Using the entries that follow, write out the line containing "Short Lets in Ibadan (767, 1846)", the line containing "Lands in Rivers (1034, 1876)", and every line between them, exactly and nothing else.

(Collection entries)
↓↓↓

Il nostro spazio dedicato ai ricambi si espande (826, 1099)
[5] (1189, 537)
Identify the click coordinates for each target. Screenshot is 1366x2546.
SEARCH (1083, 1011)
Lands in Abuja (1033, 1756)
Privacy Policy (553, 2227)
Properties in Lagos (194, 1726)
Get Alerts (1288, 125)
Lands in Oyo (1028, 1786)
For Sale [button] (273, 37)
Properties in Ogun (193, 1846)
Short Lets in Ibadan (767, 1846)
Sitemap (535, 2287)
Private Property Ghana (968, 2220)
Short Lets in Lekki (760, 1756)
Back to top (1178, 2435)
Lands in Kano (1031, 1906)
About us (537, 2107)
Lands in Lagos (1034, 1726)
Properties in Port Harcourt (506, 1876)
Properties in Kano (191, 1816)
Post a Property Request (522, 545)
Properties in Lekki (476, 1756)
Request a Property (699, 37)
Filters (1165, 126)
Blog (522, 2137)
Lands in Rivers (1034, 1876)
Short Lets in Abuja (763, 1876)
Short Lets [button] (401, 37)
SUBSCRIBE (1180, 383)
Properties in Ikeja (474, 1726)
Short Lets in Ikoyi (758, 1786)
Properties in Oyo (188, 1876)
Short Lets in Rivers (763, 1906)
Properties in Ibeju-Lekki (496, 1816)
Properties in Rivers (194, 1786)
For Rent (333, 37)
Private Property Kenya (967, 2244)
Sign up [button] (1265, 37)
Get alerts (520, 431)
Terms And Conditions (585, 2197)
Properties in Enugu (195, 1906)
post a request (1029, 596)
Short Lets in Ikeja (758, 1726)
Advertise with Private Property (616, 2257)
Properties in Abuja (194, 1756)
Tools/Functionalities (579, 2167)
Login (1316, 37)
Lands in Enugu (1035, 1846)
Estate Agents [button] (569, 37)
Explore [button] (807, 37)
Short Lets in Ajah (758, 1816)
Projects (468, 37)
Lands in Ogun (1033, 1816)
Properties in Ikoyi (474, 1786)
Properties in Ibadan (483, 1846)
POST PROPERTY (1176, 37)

↑↑↑

» **Solution for this task**:
Short Lets in Ibadan (767, 1846)
Sitemap (535, 2287)
Private Property Ghana (968, 2220)
Short Lets in Lekki (760, 1756)
Back to top (1178, 2435)
Lands in Kano (1031, 1906)
About us (537, 2107)
Lands in Lagos (1034, 1726)
Properties in Port Harcourt (506, 1876)
Properties in Kano (191, 1816)
Post a Property Request (522, 545)
Properties in Lekki (476, 1756)
Request a Property (699, 37)
Filters (1165, 126)
Blog (522, 2137)
Lands in Rivers (1034, 1876)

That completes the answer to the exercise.